## Work required:
Please report, as a bare number, how many lines below include the string "will".

## Source material:
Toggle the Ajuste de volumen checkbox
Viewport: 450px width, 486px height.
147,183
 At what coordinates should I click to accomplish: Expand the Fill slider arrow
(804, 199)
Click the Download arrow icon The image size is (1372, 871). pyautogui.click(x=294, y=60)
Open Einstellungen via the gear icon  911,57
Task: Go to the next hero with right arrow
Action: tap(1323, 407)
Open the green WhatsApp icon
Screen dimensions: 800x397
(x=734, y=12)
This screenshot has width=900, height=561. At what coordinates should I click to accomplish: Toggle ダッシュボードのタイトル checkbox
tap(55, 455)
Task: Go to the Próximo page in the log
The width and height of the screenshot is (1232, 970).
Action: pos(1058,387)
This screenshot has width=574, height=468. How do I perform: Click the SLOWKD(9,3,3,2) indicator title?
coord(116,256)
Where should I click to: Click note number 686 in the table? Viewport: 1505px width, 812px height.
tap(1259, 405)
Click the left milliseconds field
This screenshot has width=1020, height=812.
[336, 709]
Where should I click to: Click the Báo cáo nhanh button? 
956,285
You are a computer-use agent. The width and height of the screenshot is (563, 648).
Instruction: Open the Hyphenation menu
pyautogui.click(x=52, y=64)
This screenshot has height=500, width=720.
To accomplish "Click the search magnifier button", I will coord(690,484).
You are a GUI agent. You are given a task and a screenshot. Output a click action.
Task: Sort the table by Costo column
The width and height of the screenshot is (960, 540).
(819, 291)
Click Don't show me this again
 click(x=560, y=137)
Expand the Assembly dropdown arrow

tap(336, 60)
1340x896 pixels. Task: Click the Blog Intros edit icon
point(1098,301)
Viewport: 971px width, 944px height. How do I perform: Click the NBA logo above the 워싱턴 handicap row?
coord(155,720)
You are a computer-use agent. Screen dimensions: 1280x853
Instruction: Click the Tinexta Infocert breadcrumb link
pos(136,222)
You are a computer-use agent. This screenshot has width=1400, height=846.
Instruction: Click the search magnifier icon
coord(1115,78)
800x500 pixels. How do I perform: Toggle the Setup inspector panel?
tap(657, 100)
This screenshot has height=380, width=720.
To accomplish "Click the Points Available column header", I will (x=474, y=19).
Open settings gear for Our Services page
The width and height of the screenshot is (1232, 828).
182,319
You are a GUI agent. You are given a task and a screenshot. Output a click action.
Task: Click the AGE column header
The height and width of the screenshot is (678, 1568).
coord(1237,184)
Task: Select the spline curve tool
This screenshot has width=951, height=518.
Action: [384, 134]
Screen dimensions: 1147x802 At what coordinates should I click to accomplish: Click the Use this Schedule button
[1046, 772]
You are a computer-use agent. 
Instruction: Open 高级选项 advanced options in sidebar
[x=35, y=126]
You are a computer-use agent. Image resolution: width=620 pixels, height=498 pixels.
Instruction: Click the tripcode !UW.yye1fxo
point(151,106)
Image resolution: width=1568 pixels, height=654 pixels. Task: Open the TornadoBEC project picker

## Solution for this exercise:
2